### DIRECTIONS FOR THIS TASK
Copy the lines from the one containing "Locate an element on the screen." through the last line of the records, with both ends included.

Collected data entries:
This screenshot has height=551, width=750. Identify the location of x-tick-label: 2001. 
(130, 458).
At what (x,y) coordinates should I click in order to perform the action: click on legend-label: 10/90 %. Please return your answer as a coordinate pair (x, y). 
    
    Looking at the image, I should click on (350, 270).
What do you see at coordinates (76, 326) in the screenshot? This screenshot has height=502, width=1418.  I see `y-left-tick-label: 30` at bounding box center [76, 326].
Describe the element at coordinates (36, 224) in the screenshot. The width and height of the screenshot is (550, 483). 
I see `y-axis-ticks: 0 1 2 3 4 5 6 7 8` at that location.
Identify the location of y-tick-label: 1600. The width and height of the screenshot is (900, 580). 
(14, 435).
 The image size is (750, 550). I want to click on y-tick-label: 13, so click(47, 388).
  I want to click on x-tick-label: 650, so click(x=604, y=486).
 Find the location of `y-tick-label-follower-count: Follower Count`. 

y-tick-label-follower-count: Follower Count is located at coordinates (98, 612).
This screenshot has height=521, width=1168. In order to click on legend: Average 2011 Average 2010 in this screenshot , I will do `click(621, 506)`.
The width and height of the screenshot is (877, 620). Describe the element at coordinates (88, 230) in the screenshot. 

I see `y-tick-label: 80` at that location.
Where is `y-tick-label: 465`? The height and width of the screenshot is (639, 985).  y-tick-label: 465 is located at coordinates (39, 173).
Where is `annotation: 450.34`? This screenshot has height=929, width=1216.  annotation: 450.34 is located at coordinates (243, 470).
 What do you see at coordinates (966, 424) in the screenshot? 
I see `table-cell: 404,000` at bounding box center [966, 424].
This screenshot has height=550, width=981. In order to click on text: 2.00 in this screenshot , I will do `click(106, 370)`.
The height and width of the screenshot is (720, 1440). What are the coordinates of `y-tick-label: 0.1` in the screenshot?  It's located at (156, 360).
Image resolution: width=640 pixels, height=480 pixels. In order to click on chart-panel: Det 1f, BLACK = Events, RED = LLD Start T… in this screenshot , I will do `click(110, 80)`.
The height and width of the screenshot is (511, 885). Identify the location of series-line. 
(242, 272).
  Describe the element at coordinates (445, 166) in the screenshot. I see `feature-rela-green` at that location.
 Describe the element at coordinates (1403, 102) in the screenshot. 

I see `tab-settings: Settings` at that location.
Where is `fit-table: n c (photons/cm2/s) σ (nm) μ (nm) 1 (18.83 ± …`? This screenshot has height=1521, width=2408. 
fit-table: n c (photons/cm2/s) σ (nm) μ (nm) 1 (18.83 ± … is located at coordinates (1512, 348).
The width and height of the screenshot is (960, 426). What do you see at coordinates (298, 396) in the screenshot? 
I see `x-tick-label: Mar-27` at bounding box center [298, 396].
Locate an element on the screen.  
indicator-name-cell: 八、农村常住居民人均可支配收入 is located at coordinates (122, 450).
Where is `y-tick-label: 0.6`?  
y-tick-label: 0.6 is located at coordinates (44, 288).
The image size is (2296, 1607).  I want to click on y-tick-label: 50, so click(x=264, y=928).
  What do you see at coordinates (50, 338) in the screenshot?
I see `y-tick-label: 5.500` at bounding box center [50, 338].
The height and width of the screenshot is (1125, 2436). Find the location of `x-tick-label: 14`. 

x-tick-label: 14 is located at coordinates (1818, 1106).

### WRITTEN ANSWER
Locate an element on the screen.  
indicator-name-cell: 八、农村常住居民人均可支配收入 is located at coordinates (122, 450).
Where is `y-tick-label: 0.6`?  
y-tick-label: 0.6 is located at coordinates (44, 288).
The image size is (2296, 1607).  I want to click on y-tick-label: 50, so click(x=264, y=928).
  What do you see at coordinates (50, 338) in the screenshot?
I see `y-tick-label: 5.500` at bounding box center [50, 338].
The height and width of the screenshot is (1125, 2436). Find the location of `x-tick-label: 14`. 

x-tick-label: 14 is located at coordinates (1818, 1106).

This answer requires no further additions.